*WHAT YOU WILL DO*
Please find all lines in the data that hold the string "agent" and copy them.

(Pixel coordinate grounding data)
+ + + +

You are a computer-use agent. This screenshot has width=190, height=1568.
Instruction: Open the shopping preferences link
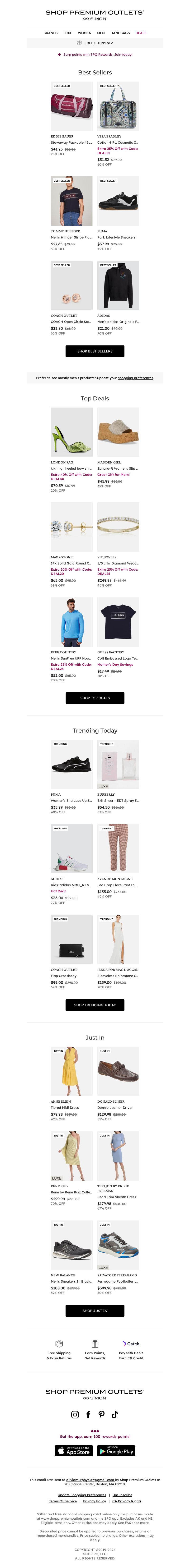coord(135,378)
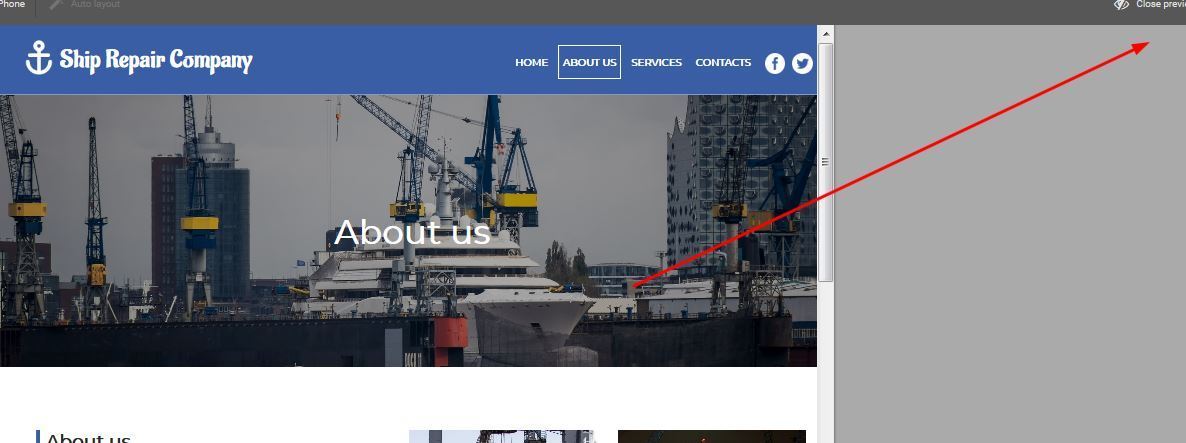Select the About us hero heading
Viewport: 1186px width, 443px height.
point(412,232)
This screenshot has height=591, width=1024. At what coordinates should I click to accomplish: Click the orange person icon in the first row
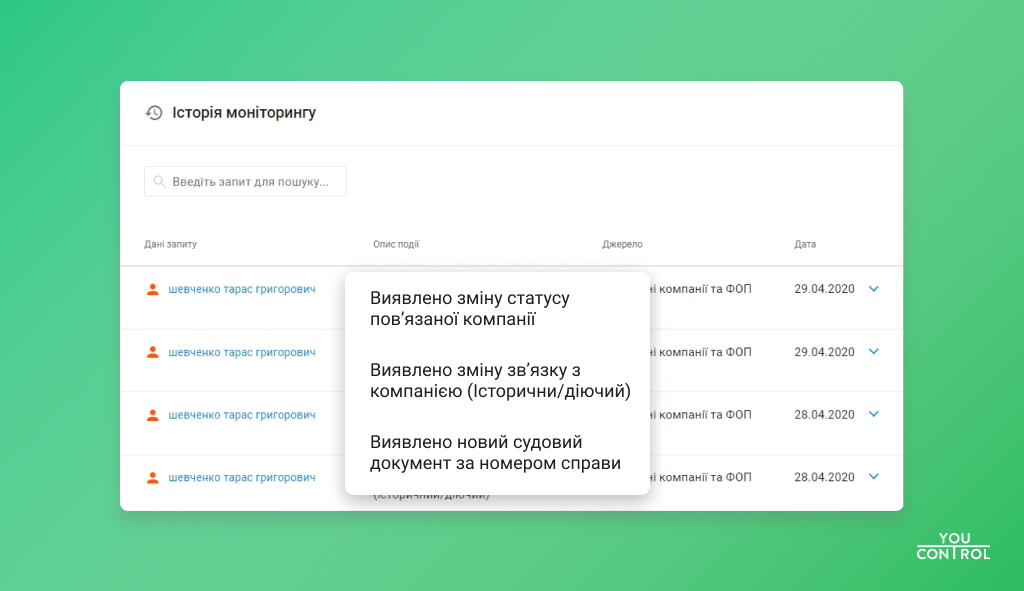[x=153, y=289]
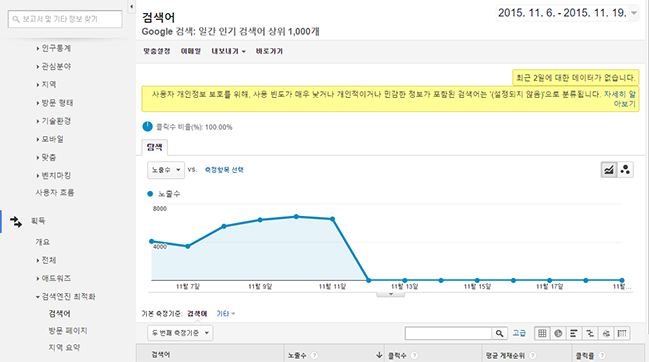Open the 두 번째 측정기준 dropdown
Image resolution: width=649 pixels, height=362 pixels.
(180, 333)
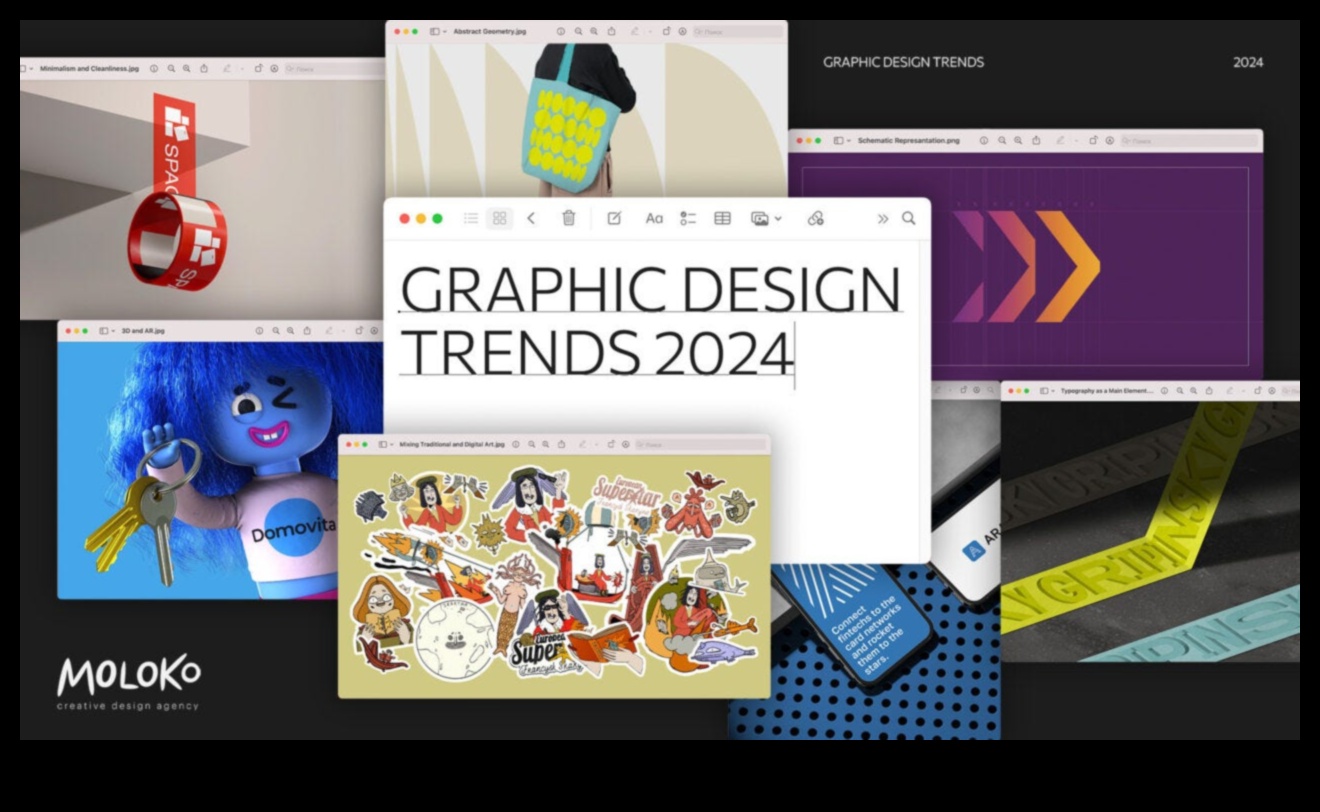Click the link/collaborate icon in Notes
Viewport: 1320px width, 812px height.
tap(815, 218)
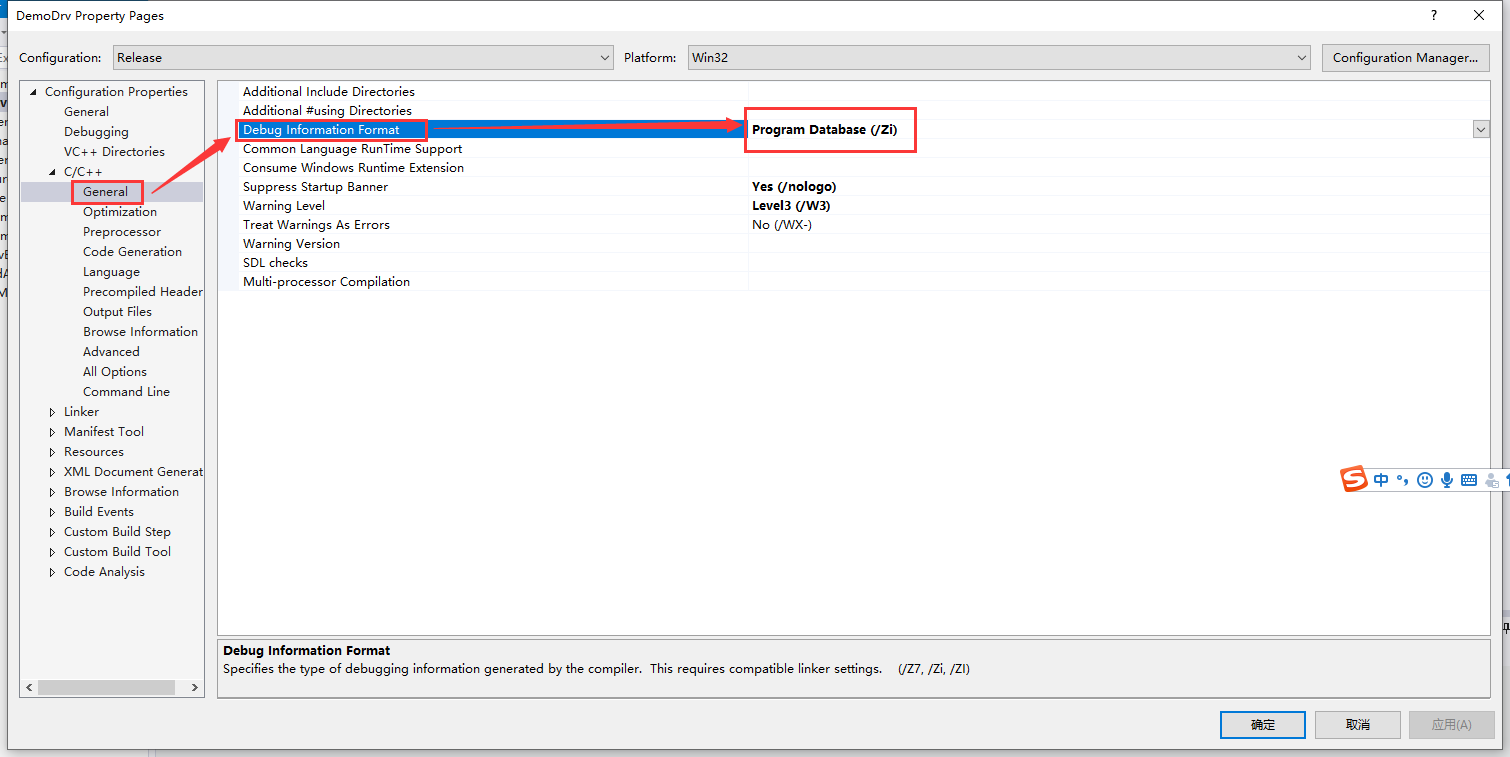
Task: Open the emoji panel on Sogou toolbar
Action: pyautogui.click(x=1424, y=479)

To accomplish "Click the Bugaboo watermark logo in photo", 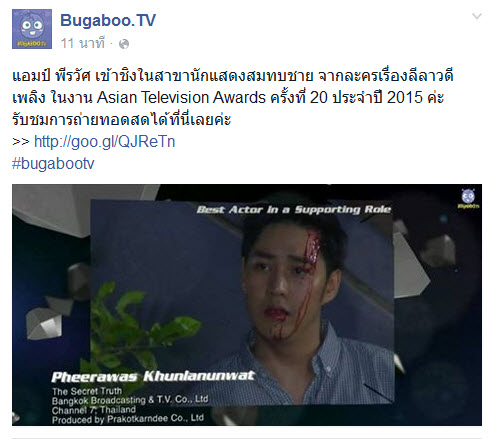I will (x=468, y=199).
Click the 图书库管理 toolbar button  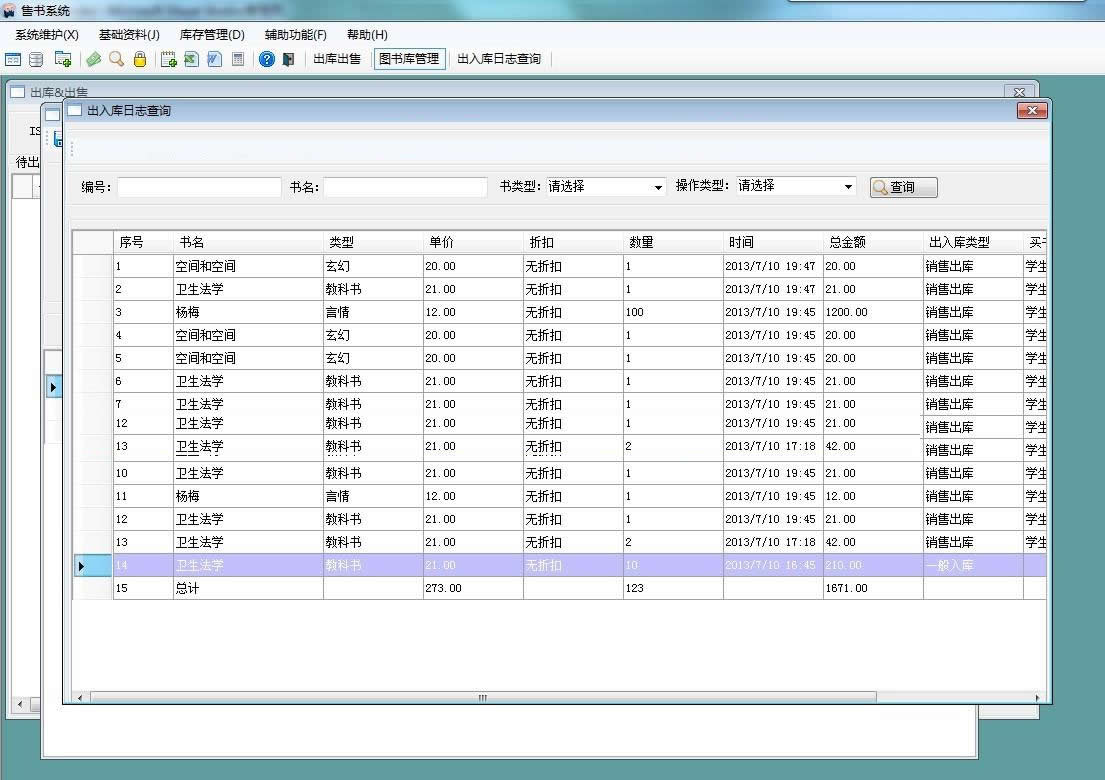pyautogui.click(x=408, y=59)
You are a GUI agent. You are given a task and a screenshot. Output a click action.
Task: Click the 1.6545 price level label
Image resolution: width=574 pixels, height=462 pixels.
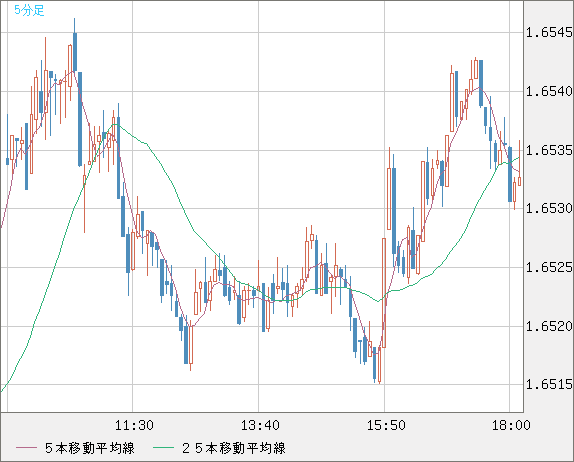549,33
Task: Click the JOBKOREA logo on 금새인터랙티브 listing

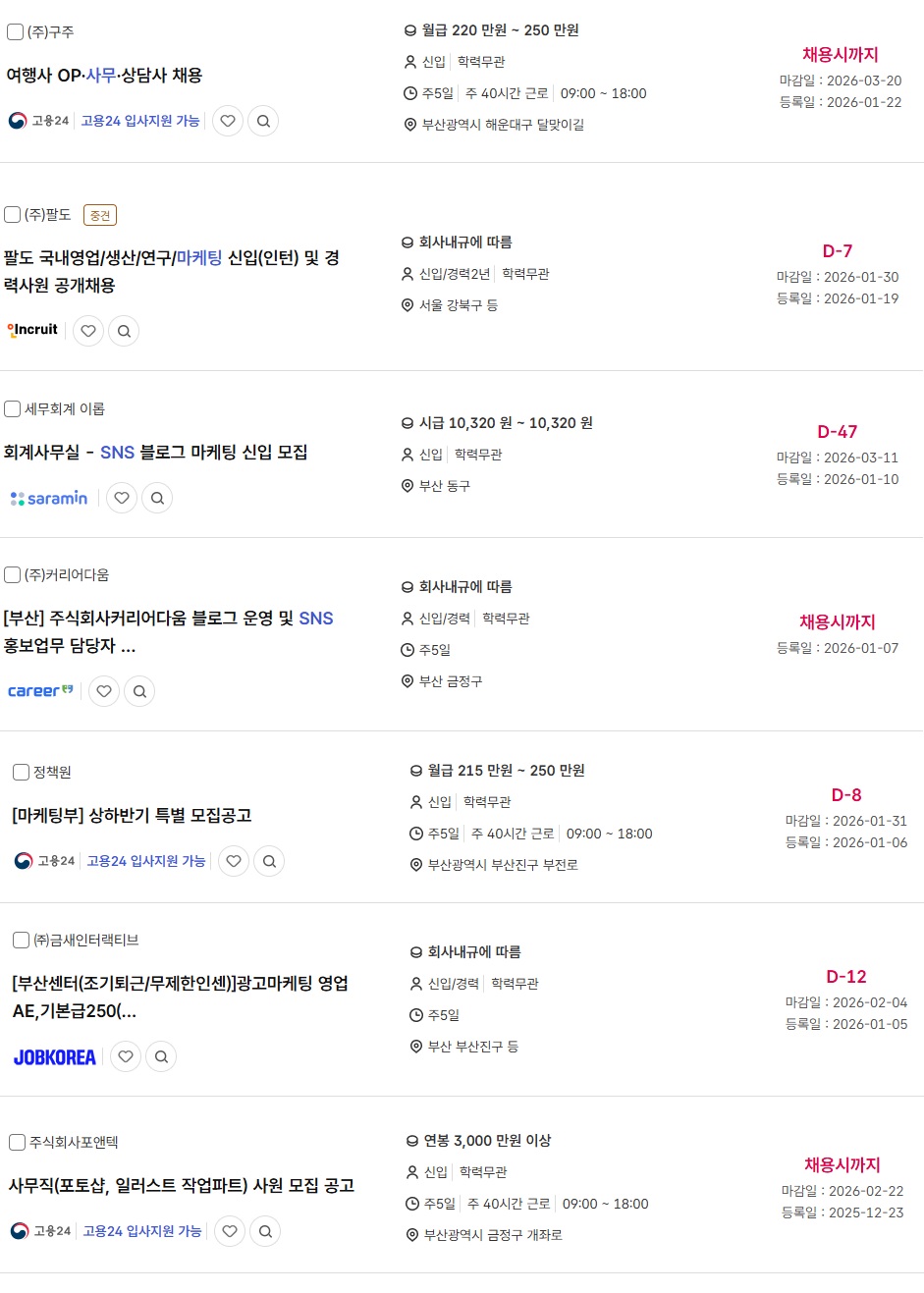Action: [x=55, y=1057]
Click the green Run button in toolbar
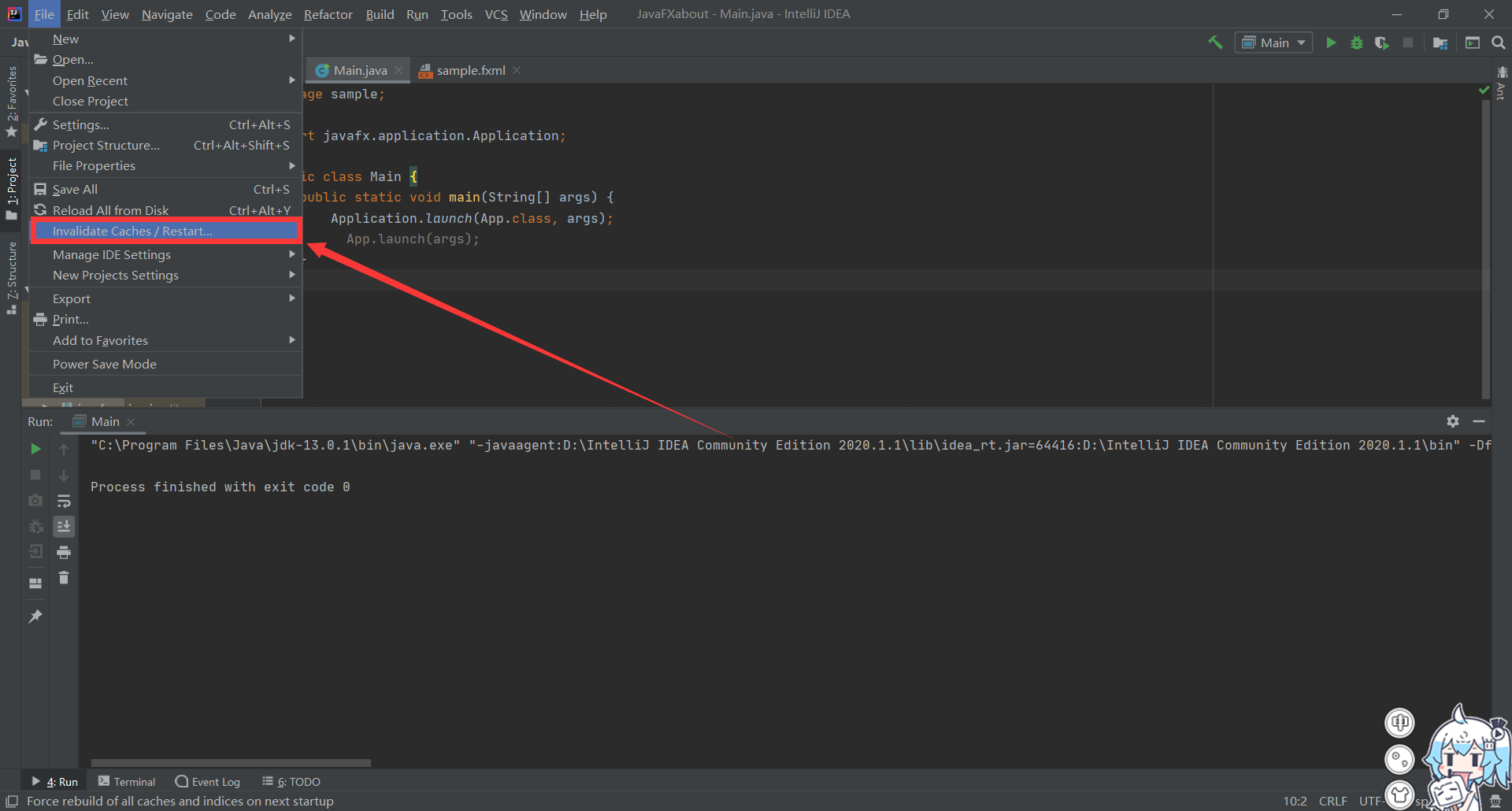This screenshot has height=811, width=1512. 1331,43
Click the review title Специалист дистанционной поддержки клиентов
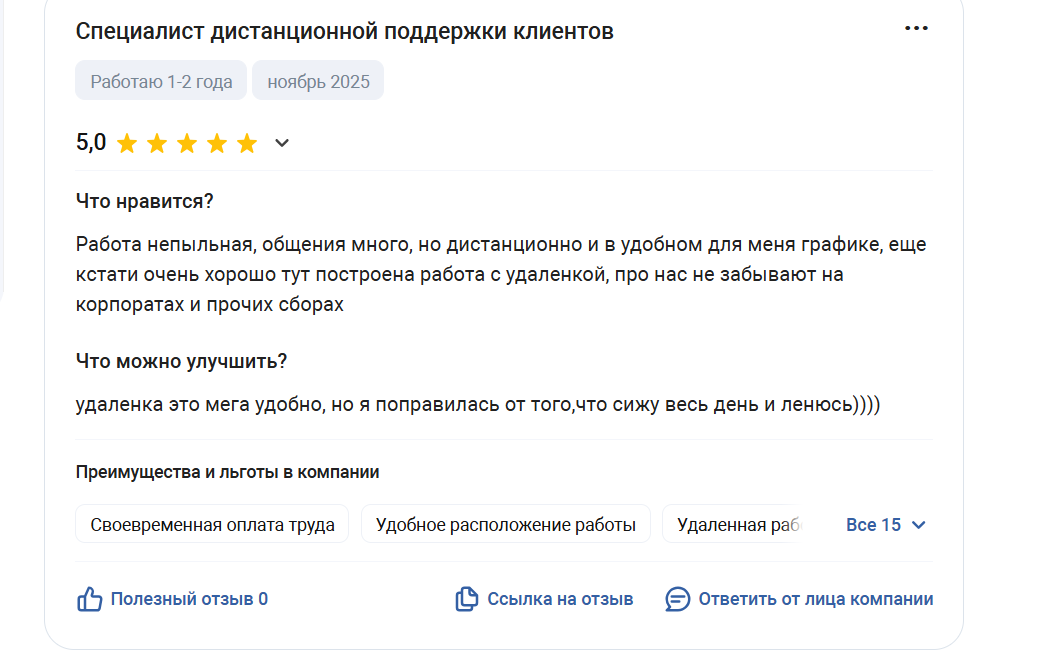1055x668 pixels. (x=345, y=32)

+ + + +

*SOLUTION TO THE EXERCISE*
You are a computer-use agent. This screenshot has width=190, height=1568.
You are a GUI agent. You are given a task and a screenshot. Output a click action.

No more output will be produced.